» Exercise objective:
Rewrite the items starting with the line that contains "Tap the green WhatsApp icon" and going on through the line that contains "(x=239, y=226)", keeping every line and the requests unchanged. Multiply each coordinate in the answers by 1.25, round each result to a whole number with halves going up, and leave all other numbers as they are.

» Data for this exercise:
▬▬▬

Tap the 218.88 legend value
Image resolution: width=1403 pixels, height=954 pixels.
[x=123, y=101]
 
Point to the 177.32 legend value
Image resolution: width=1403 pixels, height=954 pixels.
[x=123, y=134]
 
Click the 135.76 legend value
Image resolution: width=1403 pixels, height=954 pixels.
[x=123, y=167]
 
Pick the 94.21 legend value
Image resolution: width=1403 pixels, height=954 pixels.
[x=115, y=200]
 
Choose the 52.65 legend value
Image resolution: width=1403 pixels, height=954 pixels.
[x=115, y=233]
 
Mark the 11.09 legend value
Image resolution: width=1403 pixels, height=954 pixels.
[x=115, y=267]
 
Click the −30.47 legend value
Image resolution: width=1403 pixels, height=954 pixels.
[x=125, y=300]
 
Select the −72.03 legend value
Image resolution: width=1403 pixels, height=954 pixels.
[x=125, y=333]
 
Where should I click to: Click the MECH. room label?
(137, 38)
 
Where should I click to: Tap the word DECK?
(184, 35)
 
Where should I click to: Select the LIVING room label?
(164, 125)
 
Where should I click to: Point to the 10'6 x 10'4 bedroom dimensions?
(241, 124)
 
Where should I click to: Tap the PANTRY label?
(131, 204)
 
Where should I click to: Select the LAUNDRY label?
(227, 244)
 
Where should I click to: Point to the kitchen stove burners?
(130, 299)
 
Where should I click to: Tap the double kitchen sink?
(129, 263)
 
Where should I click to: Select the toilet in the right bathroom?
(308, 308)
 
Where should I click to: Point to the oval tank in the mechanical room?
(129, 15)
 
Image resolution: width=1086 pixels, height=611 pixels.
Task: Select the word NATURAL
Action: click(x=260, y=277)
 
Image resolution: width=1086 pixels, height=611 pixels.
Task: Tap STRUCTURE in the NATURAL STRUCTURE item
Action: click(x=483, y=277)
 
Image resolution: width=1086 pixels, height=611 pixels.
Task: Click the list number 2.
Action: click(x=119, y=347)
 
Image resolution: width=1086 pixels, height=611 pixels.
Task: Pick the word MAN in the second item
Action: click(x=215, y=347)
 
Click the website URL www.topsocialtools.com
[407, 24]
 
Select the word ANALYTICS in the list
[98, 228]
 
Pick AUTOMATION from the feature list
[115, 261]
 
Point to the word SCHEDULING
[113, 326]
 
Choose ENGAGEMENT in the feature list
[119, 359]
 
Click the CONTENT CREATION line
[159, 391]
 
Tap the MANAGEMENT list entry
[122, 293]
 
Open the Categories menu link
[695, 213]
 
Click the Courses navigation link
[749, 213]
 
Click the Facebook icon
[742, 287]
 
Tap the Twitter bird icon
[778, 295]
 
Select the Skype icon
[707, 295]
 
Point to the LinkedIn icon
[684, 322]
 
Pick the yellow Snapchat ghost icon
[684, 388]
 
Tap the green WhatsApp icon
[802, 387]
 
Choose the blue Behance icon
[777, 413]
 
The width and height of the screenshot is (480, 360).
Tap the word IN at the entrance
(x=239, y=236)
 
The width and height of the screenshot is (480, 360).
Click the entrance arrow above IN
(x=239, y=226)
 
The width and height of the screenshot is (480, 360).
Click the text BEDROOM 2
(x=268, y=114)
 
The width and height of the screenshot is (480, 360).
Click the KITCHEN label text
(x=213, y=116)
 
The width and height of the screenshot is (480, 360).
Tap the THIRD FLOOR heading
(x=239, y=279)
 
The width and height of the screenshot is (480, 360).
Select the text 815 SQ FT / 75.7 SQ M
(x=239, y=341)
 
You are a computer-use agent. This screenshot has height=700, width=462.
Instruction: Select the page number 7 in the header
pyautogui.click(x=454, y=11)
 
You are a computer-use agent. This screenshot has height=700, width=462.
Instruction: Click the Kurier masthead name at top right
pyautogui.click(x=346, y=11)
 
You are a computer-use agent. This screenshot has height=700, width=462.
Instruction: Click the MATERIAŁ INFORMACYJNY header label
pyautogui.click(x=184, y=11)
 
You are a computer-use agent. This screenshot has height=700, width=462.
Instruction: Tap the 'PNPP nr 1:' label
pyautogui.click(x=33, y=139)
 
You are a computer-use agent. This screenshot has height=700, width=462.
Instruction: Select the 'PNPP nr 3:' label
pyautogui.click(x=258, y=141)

▬▬▬

» The completed task:
Tap the green WhatsApp icon
[1003, 484]
 
Choose the blue Behance icon
[971, 516]
 
The width and height of the screenshot is (480, 360).
Tap the word IN at the entrance
(x=299, y=295)
 
The width and height of the screenshot is (480, 360).
Click the entrance arrow above IN
(x=299, y=283)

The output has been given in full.